Ada 2  potensi  dalam diri  mad’u  yang  dapat  dijadikan  acuan  oleh  komunikator  dakwah  dalam  menyampaikan  pesannya  yang  bisa  digunakan   sebagai  pendekatan  dalam  komunikasi  dakwah,  yaitu:
1)      kemampuan  berpikir  (rasio),  mengarah  kepada  sampai  seberapa  jauh  komunikann  senang  berpikir  mendalam.  Dan
2)      kemampuan  merasa  (perasaan),  mengarah  kepada  apakah  komunikan  lebih  senang  imbauan  emosional  pesan-pesan  yang  mengembirakan  atau  pesan  yang  sedih.[24]
Sedangkan  berdasarkan  sikapnya,  mad’u  dapat  diklasifikasikan  menjadi  beberapa   bagian[25]  yaitu:
1)      Al-mala’  (penguasa)  adalah  kaum  eksekutif  masyarakat  yang  memiliki  pengaruh  besar  hal  demikian  karena  kemampuan  mereka  untuk  mengakomodasi  masa  dan  pengaruhnya  dalam  membentuk  opini-opini  public.

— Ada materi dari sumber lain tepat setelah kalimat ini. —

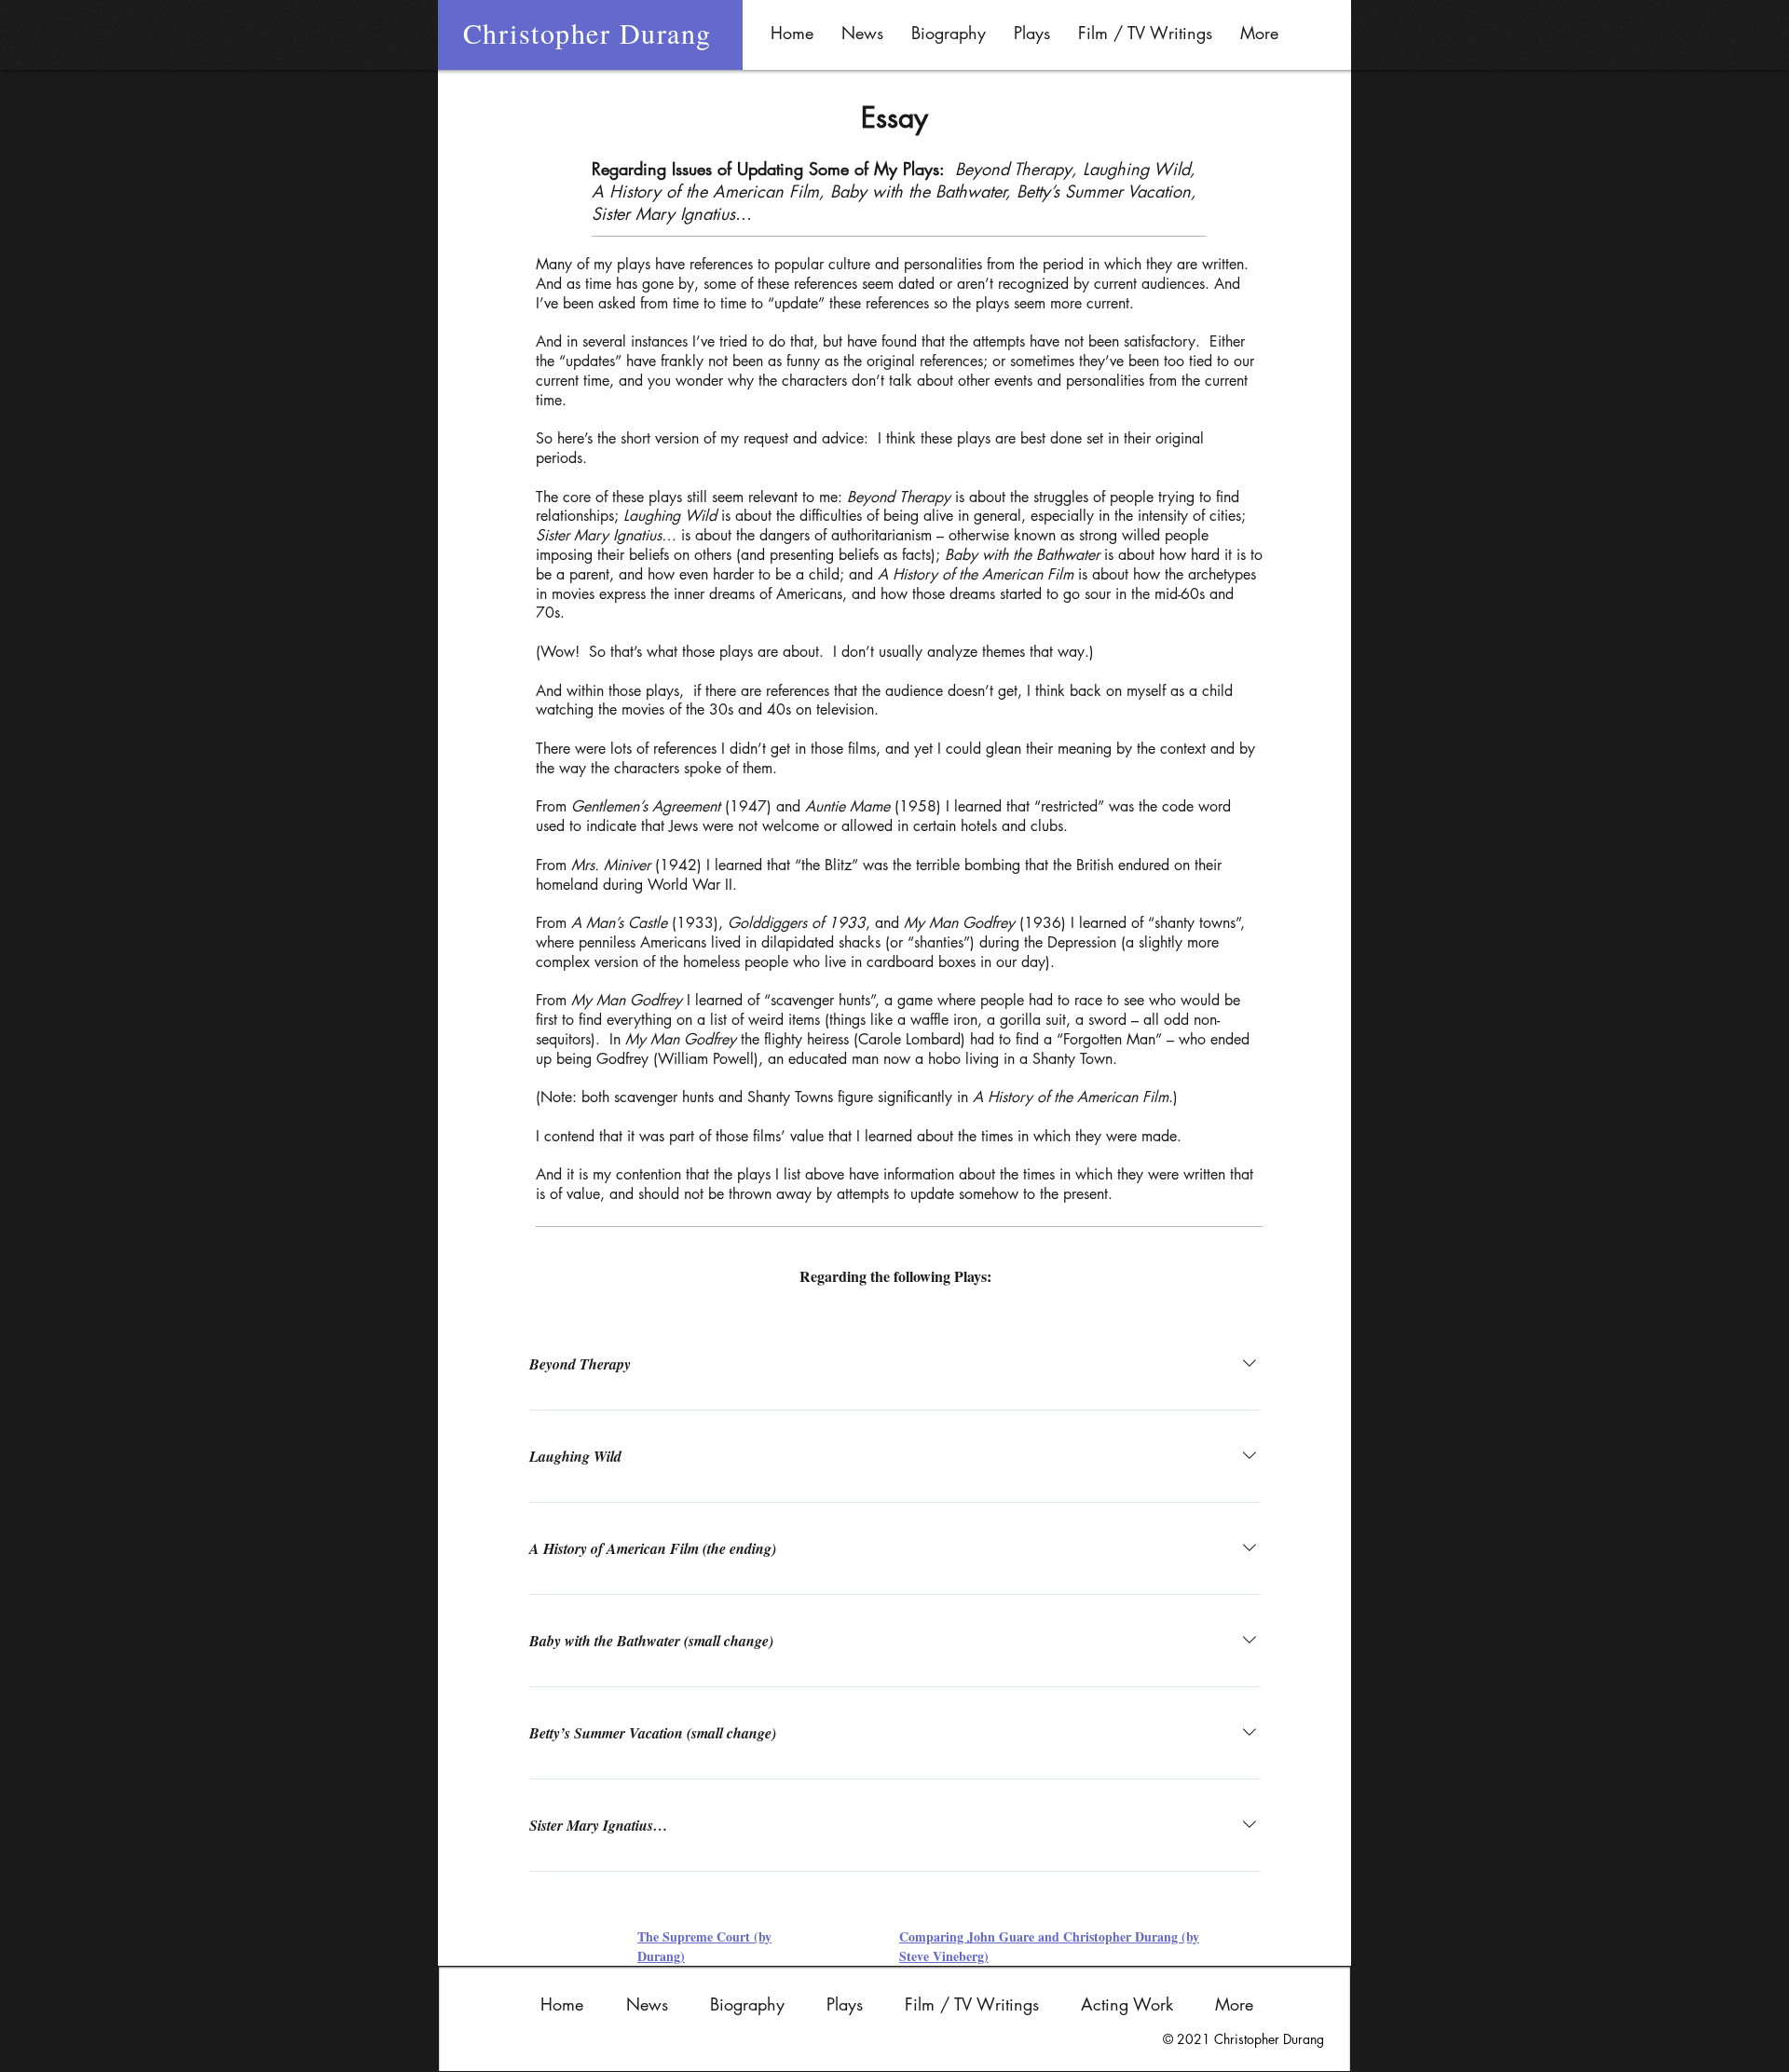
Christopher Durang (587, 32)
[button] (948, 32)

2)      Jumhur  An-nas  (mayoritas  masyarakat)  adalah  orang  yang  paling  tanggap  menerima  seruan  dan  ajakan  dakwah. Jumhur  An-nas  ini  dapat  ditinjau  dari  dua  perspektif  historis  dan  psikologisnya.  Ditinjau  dari  perspektif  historis,  mayoritas  manusia  yang  merupakan  kaum  lemah  secara  factual  adalah  mereka  yang  paling  simpatik  dan  cepat  menerima  seruan  dakwah  para  rasul.  Adapun dari perspektif psikologis mayoritas manusia yang merupakan kaum yang lemah adalah mereka yang selalu melawan penindasan kaum penguasa. Dalam kondisi ini, mereka senantiasa mendambakan tampilnya sosok yang berani bersama-sama memperjuangkan nasib mereka.
3)      Al-munafikun  (orang-orang  munafik)  adalah  orang-orang  yang  menentang  dakwah  namun  tidak  terlihat.
4)      Pelaku  maksiat  addalah  mereka  yang  secara  latin  masih  memiliki  pijakan  yang  kuat  dalam  agama.
Dilihat  dari  penjelasan  apa  yang  ada  di  mad’u,  maka  dalam  keadaan  tetentu  seorang  mad’u  bisa  mengubah  tingkah  lakunya.  Dalam  hal  ini  salah  satunya  bisa  dipengaruhi  dari  kata-kata  tertentu  yang  mempunyai  kekuatan  tertentu  dalam  mengubah  tingkah  laku  manusia.[26]

c.       Pesan  dakwah  (materi  dakwah)
Pesan  komunikasi  dakwah  ialah  berupa  nilai-nilai  keagamaan  oleh  komunikator  disampaikan  kepada  komunikan  yang  bersumber  dari  ajaran  Islam,  baik  yang  diambil  dari Al-qur’an  maupun  Sunnah.  Dalam  al-Qur’an  ada  2  (dua)  jenis  pesan:
1)      Pesan  yang  maknanya  memanggil  akal  atau  dalam  al-Qur’an  diistilahkan  sebagai  pendayagunaan  akal,  seperti  kalimat  afala  ta’qilun  (tidakkah  ngkau  memikirkan).  dimana  kecenderungannya  memanfaatkan  potensi  pancaindra,  dan  kemudian  diproses  oleh  akal  (reason).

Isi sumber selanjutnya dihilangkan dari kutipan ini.